Spatially confined synthesis of bimetal phosphide nanoparticles encapsulated metal-organic framework architectures via localized phosphorization for efficient ammonia borane dehydrogenation

Robust multifunctional substrates in heterogeneous catalysts are highly demanded to effectively stabilize active -metal centers and synergistically improve the catalytic performances toward the hydrolysis of ammonia borane (AB).

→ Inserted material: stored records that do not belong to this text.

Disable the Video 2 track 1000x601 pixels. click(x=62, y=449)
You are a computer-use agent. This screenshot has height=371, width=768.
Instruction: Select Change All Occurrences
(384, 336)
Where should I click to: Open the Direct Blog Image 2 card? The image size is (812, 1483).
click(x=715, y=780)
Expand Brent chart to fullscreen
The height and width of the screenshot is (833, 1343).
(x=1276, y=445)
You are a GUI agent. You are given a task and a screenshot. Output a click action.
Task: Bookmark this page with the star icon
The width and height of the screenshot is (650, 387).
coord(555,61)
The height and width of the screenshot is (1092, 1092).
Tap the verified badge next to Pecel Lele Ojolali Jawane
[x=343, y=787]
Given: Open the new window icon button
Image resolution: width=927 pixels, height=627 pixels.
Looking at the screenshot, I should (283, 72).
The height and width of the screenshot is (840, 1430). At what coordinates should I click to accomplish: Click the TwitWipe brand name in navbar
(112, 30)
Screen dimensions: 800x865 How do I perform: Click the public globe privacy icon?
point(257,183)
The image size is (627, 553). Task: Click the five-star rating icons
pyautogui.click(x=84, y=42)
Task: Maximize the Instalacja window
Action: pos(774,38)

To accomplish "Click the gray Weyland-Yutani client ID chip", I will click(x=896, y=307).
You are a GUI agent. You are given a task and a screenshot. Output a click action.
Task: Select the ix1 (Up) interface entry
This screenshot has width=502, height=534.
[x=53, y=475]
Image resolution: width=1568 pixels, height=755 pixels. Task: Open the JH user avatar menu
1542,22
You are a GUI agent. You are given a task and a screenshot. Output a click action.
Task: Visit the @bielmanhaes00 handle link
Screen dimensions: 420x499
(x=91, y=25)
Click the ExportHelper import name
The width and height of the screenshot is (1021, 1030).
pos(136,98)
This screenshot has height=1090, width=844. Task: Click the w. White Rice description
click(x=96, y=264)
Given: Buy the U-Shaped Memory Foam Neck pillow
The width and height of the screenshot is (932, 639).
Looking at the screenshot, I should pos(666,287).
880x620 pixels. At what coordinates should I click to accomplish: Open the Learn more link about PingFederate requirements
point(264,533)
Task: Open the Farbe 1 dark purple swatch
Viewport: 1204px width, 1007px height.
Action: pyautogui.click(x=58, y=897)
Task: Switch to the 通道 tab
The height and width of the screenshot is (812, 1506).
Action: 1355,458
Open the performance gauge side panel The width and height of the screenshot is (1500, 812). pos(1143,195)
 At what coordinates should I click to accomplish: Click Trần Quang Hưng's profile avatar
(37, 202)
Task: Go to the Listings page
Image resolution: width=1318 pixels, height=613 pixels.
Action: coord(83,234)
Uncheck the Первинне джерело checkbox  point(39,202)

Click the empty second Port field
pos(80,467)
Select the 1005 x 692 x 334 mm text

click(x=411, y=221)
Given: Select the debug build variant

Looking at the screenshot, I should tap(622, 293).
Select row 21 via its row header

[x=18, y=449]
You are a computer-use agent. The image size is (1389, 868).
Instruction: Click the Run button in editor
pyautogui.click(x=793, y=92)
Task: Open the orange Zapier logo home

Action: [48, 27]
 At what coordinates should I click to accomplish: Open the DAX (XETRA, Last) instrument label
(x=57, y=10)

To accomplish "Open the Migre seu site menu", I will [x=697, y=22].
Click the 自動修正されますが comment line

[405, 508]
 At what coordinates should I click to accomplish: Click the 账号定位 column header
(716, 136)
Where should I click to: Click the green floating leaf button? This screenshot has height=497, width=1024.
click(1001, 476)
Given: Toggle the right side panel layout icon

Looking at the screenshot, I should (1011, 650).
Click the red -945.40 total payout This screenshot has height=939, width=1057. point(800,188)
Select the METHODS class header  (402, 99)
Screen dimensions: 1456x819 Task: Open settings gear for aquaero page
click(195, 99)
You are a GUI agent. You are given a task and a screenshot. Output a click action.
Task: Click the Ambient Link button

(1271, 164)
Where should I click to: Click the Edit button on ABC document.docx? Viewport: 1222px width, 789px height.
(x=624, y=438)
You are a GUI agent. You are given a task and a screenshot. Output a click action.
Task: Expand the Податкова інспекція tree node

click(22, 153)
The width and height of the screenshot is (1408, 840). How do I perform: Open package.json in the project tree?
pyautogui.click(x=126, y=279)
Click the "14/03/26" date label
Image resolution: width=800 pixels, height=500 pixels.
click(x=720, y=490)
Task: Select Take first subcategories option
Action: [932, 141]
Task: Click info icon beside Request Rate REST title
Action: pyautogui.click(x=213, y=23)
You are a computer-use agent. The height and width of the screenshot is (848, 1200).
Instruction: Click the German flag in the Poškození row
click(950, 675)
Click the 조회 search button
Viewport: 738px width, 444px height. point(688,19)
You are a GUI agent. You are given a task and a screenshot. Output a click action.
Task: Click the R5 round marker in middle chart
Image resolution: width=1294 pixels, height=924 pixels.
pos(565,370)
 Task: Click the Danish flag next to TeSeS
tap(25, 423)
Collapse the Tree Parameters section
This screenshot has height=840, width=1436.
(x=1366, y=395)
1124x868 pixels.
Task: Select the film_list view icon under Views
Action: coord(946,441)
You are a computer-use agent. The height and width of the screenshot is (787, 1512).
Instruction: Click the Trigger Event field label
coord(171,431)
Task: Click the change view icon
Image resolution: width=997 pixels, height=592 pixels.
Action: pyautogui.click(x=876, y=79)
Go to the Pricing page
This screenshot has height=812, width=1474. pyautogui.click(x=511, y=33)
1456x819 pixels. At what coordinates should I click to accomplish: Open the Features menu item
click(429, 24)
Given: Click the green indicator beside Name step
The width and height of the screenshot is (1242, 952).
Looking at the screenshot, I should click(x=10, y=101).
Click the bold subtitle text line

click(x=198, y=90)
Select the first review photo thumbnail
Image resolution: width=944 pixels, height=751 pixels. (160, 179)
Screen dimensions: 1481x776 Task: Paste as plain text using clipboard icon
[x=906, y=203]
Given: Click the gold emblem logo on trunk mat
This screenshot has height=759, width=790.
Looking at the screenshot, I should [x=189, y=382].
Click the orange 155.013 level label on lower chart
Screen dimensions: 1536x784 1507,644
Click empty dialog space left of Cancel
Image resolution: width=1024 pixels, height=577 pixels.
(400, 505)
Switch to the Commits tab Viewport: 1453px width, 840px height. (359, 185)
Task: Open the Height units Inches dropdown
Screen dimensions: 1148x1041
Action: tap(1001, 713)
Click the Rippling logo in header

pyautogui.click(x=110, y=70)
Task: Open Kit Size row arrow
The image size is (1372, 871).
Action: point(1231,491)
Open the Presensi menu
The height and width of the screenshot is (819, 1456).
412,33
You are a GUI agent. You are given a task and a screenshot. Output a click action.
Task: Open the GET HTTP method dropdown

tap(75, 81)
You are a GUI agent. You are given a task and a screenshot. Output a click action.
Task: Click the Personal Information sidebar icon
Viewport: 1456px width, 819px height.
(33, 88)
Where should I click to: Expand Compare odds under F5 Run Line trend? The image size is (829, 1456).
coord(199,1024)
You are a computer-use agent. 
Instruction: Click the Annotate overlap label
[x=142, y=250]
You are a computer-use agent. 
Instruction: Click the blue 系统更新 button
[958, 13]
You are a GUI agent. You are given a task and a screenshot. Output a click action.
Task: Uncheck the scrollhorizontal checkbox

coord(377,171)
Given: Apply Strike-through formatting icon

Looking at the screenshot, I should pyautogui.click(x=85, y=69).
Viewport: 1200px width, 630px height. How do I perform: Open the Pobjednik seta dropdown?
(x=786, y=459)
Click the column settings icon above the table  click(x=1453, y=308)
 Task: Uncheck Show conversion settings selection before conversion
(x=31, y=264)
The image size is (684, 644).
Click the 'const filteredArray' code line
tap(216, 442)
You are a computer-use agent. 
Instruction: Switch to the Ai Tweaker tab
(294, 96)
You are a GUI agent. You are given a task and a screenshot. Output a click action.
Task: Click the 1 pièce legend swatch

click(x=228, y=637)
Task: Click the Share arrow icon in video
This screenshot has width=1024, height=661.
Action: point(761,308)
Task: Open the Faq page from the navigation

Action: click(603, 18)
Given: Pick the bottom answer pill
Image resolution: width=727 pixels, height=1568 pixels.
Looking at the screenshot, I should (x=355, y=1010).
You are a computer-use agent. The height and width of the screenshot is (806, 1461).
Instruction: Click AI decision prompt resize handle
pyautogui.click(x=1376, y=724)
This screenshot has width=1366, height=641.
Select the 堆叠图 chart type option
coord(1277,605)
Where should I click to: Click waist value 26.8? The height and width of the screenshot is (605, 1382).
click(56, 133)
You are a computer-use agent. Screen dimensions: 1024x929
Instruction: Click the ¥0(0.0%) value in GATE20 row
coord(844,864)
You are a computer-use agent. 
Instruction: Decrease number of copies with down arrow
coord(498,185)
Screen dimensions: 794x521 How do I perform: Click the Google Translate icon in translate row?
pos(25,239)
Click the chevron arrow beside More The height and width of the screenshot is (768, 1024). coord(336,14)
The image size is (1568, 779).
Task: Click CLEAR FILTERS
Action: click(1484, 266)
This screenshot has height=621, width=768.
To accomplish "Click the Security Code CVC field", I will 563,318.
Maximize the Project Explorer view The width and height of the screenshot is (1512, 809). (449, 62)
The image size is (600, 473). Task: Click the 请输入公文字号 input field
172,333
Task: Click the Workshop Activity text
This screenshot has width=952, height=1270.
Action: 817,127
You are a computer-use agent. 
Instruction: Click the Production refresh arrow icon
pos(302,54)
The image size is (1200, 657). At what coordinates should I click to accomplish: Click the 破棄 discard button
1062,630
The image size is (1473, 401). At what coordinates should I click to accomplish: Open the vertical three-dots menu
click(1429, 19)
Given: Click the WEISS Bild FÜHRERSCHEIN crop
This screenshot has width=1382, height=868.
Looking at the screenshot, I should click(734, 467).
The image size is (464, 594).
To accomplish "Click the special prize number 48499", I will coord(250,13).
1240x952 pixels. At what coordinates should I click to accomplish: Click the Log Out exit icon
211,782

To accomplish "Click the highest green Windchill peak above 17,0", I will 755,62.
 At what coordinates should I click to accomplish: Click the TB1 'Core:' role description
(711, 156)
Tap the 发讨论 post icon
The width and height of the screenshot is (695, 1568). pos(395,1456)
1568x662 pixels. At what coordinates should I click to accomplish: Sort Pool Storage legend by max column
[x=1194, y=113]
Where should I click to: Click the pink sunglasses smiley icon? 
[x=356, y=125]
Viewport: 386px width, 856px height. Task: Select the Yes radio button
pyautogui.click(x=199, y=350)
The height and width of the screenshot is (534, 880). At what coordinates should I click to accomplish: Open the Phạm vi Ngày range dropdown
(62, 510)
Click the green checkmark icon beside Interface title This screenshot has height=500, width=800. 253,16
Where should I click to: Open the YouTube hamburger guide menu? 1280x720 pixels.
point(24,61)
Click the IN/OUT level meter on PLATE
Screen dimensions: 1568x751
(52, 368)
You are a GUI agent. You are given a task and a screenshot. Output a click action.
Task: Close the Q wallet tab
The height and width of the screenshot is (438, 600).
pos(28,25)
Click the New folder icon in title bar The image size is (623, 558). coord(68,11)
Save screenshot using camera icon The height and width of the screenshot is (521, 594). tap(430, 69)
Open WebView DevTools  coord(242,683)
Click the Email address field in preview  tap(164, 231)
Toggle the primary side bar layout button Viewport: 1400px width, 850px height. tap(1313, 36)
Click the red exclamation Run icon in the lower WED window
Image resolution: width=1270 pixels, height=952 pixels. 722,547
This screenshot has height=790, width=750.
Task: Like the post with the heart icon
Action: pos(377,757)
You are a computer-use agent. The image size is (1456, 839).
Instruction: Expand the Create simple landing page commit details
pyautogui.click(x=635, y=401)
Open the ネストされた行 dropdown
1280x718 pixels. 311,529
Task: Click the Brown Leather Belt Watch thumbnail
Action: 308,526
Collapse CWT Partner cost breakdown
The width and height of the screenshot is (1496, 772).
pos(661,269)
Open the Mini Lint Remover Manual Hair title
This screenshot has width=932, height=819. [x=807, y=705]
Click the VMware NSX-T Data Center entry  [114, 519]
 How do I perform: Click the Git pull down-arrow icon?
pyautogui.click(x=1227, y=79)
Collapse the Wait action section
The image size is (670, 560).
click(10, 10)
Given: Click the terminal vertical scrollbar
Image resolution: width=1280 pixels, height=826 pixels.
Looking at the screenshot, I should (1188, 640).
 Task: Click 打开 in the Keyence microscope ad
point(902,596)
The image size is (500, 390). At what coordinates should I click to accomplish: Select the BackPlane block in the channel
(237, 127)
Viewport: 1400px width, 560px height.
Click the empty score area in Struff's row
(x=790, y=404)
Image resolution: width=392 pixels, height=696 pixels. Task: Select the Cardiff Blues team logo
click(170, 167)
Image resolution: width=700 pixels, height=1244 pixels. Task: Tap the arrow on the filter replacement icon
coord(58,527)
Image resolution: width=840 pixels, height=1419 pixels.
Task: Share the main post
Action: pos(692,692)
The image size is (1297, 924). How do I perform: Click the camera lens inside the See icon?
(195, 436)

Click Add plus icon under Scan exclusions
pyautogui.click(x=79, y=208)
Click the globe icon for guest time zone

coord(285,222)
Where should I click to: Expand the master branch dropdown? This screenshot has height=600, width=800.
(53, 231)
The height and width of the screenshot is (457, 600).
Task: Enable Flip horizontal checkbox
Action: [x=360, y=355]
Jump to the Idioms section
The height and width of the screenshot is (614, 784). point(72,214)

In this study, we introduce a porous quasi-metal-organic framework (quasi-NiCo-MOF) architectures as a novel and smart substrate to spatially confine the in-situ generated bimetallic NiCo-phosphide nanoparticles, and demonstrate a universal controllable thermal transformation strategy is effective for simultaneous partial deli-gandation and localized phosphorization of the parent NiCo-MOF. Benefiting from the compositional and structural merits, the resulting P-NiCo-MOF can efficiently activate and dissociate AB and H2O molecules, delivering a high hydrogen generation rate of 4333 mL min-1 gcat-1. Moreover, the optimal P-NiCo-MOF catalyst achieves a satisfactory turnover frequency (TOF) of 26.3 min-1 at reaction temperature of 298 K and a relatively low activation energy of 45.6 kJ mol-1. This study offers a new avenue for in-situ generation of functional inorganic compounds in quasi-MOF and enriches the structural and compostional design of heterogeneous catalysts.